Task requirements
Copy out the data exactly as it appears, without a single image.

Materials provided

**********

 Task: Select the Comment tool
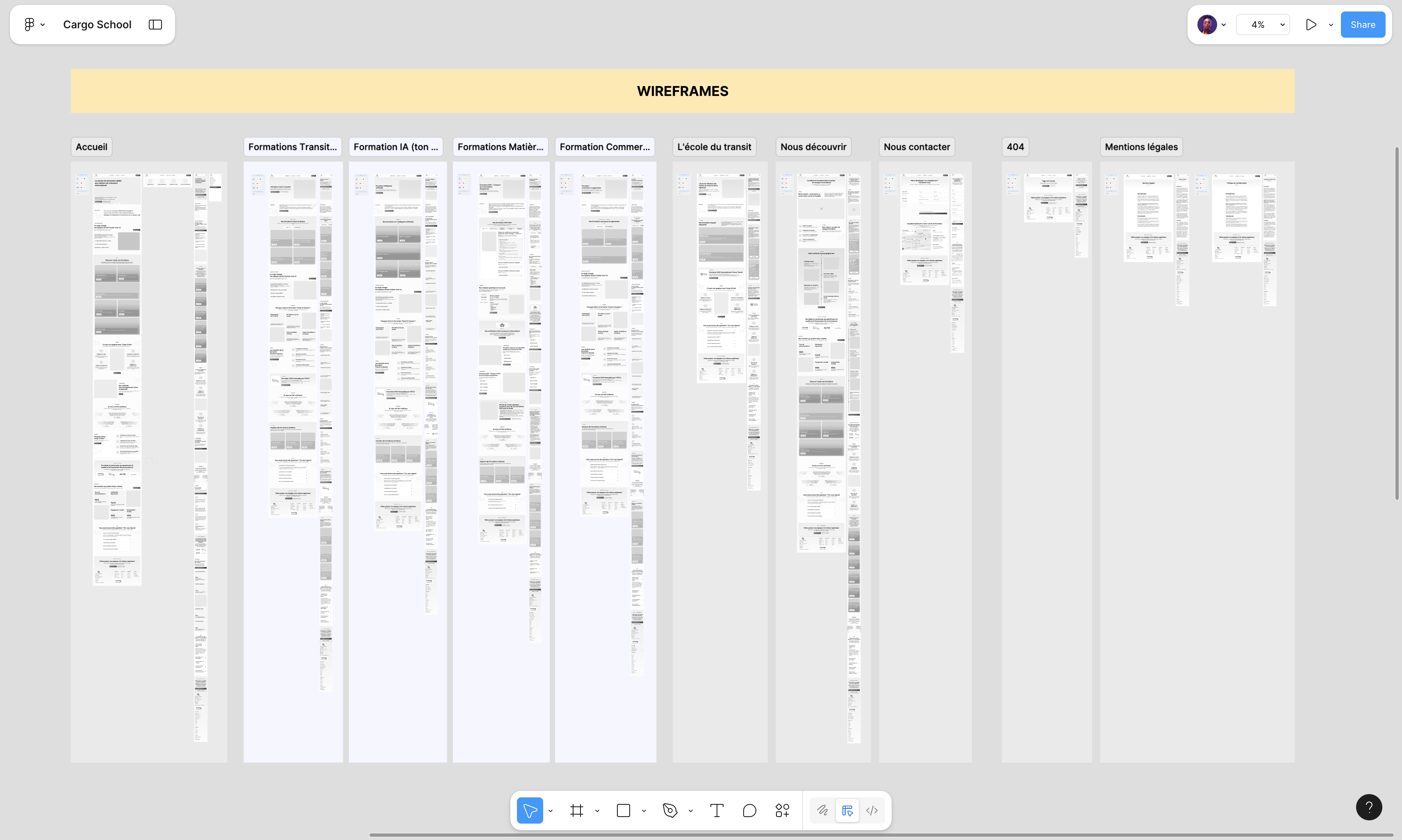click(x=749, y=810)
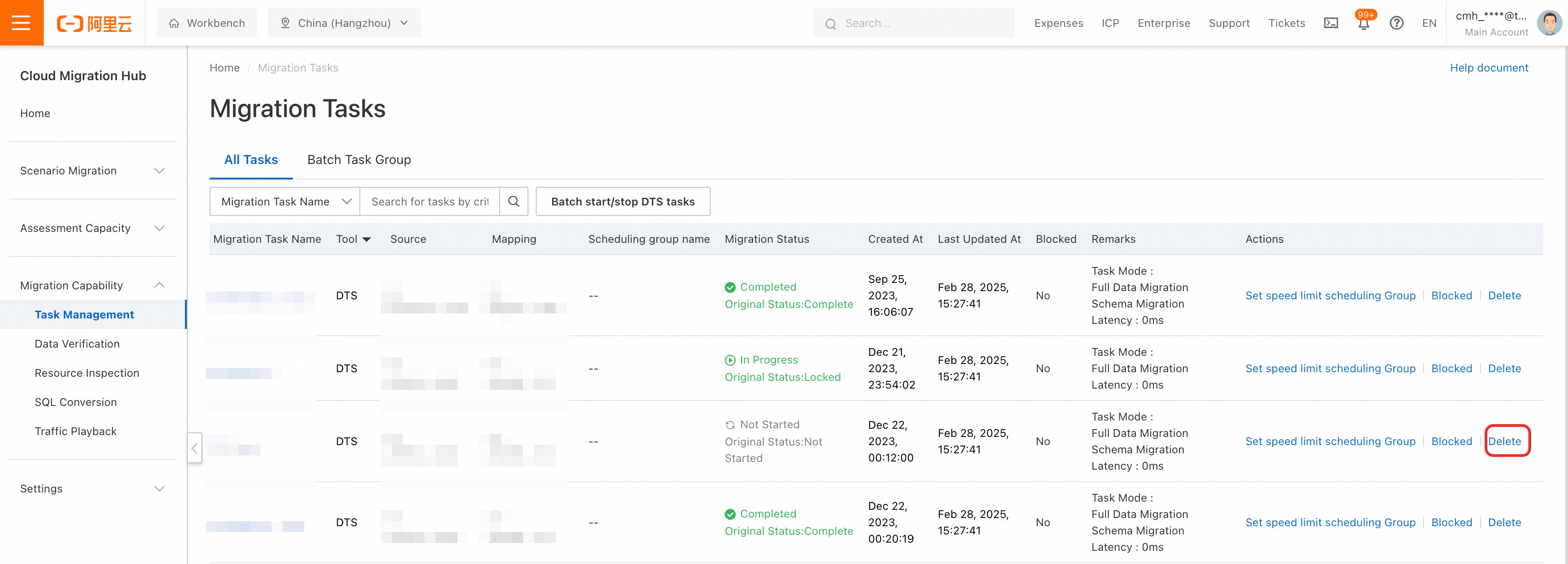Collapse the sidebar with arrow handle

coord(195,448)
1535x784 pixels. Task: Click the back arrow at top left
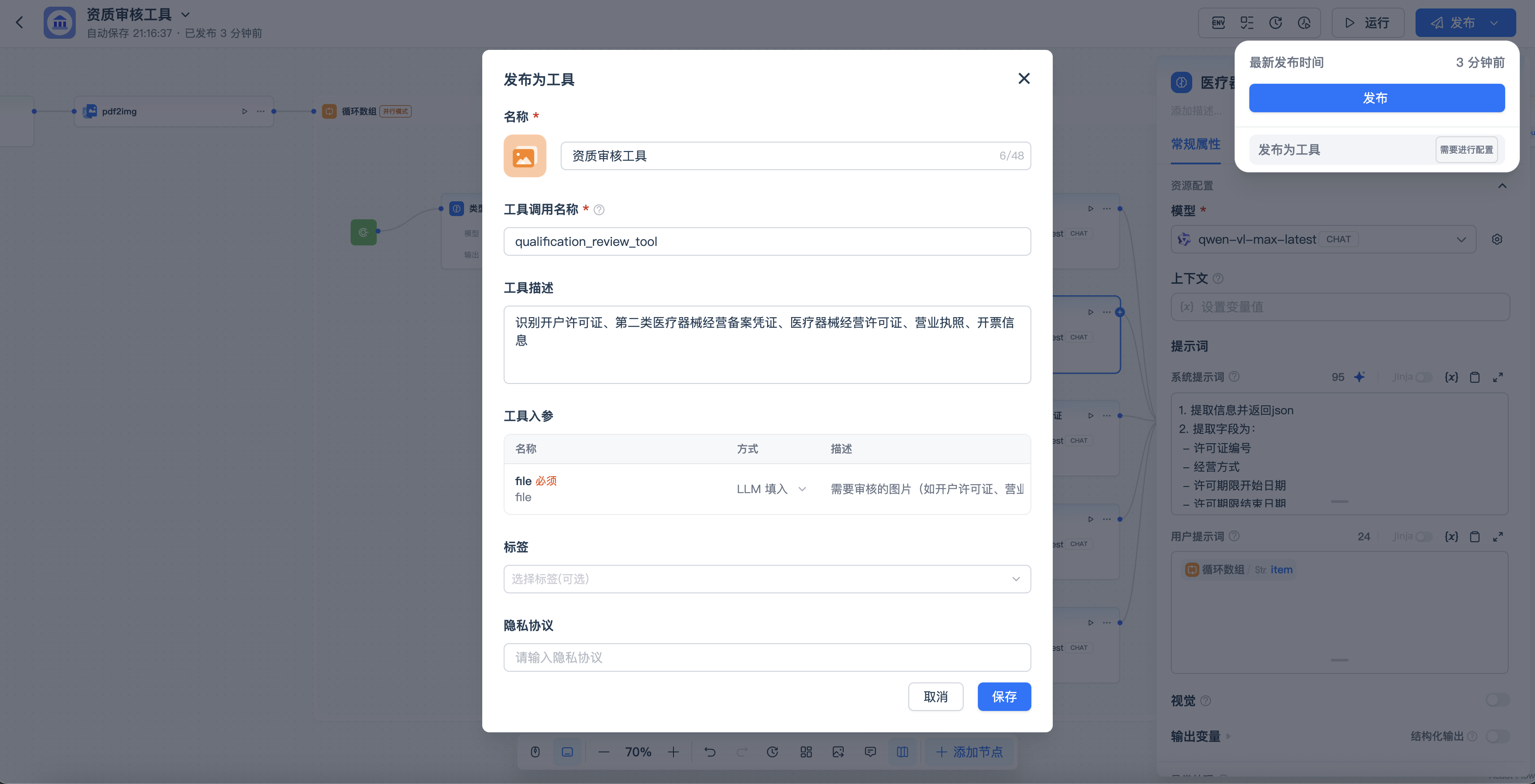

**********

Result for this task
 Task: Select the Comment tool
click(x=749, y=810)
Collapse the sidebar with arrow handle

coord(195,448)
1535x784 pixels. Task: Click the back arrow at top left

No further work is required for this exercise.